Il y a des femmes qui se sont fait arrêter par la police, qui ont reçu de très fortes amendes et en cas de récidive, qui ont même été incarcérées. On peut questionner l’incarcération pour des personnes qui exercent une activité en état de nécessité. 

Pénélope Giacardy, de l'association d'aide aux travailleuses du sexe Aspasie

à franceinfo

Des aides existent, en principe. Mais parce que toutes les travailleuses du sexe ne sont pas suisses ou n'ont pas forcément de statut très régulier, elles sont peu nombreuses à les demander. Les associations comme Aspasie n'avaient plus l'habitude de devoir gérer l'interdiction de la prostitution et les problèmes qu'elle engendre. "Le cas de la France le montre bien, lance Pénélope Giacardy. Il y a beaucoup plus de violence quand le travail du sexe est interdit. Donc là quand il l’était, certaines personnes qui se font passer pour des clients, mais qui sont en réalité des agresseurs, ont profité d’un sentiment d’impunité en se disant qu’effectivement, les travailleuses du sexe ne pouvant pas travailler elles ne pourraient pas être en mesure d’appeler la police si elles avaient un problème et une situation qui les mettait en insécurité".

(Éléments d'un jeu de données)

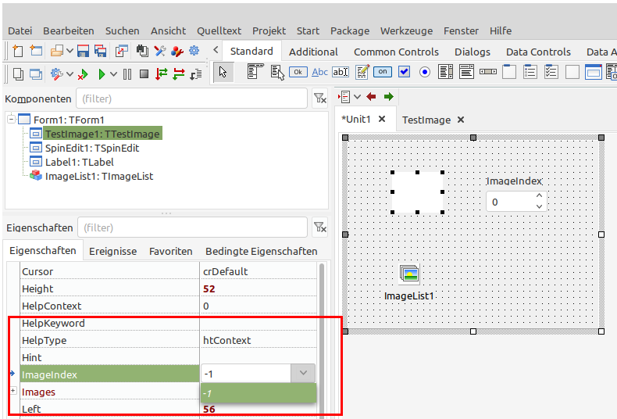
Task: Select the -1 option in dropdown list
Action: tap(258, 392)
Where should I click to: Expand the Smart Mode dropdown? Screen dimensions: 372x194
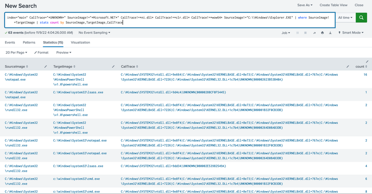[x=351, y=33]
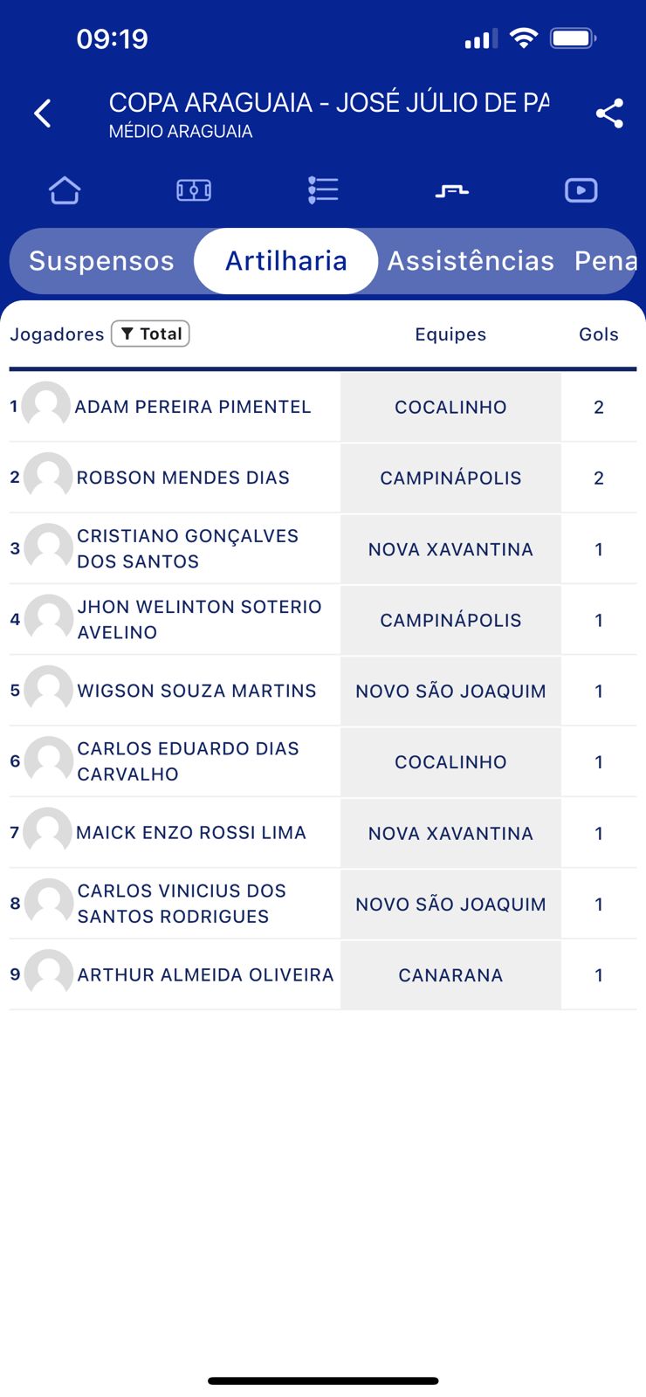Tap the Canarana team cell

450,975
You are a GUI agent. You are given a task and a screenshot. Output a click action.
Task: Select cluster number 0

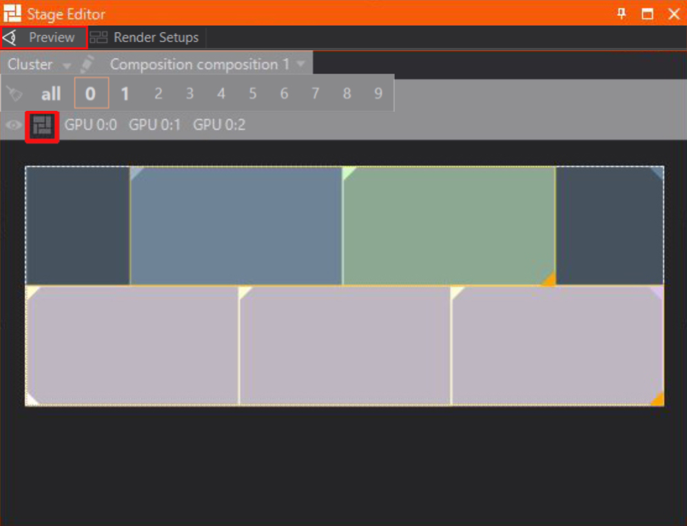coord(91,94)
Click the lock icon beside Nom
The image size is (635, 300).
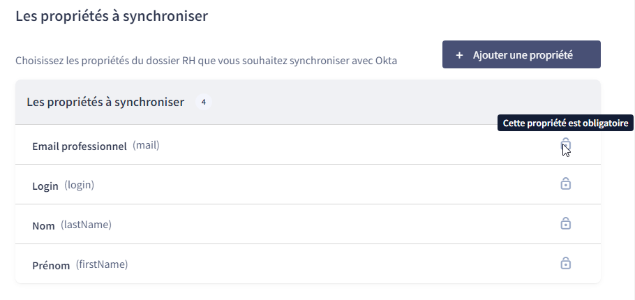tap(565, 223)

▶ _EXERCICES À RÉALISER_
1: D'après l'extrait sur les travailleuses du sexe, à quelle association Pénélope Giacardy appartient-elle ?
2: Recopiez, dans l'extrait sur les travailleuses du sexe, le passage qui va de « Il y a des femmes » jusqu'à « état de nécessité. ».
3: Poursuivez l'extrait sur les travailleuses du sexe à partir de l'endroit où il s'arrête.
Les enregistrements ne sont pas nécessaires ici.

▶ _RÉPONSES ATTENDUES_
1: À Aspasie, une association d'aide aux travailleuses du sexe.

2:
Il y a des femmes qui se sont fait arrêter par la police, qui ont reçu de très fortes amendes et en cas de récidive, qui ont même été incarcérées. On peut questionner l’incarcération pour des personnes qui exercent une activité en état de nécessité.

3:
Les autorités suisses voulaient initialement ré-autoriser la prostitution à la fin de l'été. Finalement, ce sera à partir de samedi 6 juin, sous la pression des prostituées elles-mêmes.  

La fin de la galère ?

Ce n'est pas aussi simple que ça. Déjà parce que les prostituées, qui ont, dans une grande majorité, respecté le confinement, ont maintenant des dettes. Certaines n'ont pas pu payer leur loyer ou leur assurance maladie, très chère en Suisse.

Yumie est Française. Elle se définit comme "escort". Et elle sait qu'on ne peut pas vraiment parler de retour à la normale quand on exerce dans le milieu de la prostitution. "Urgemment on avait besoin de reprendre, déjà d’un point de vue de la précarité économique mais en plus d’un point de vue symbolique", dit-elle.

C’était très violent pour nous qui sommes déjà stigmatisées, qui sommes déjà à la fois exclues de la société mais quand même pointées du doigt. 

Yumie, une escort française qui travaille en Suisse

à franceinfo

"C’est pas qu’on est exclues et qu’on nous laisse tranquilles, c’est qu’en plus on nous pointe du doigt et que l’image de la putain est quand même très sale. D’un point de vue gouvernemental, on nous disait encore une fois qu’on était différentes et en plus qu’on était plus à risque, dénonce-t-elle. Donc ce n’est pas la fin de la galère. C’est le début de la fin de la galère".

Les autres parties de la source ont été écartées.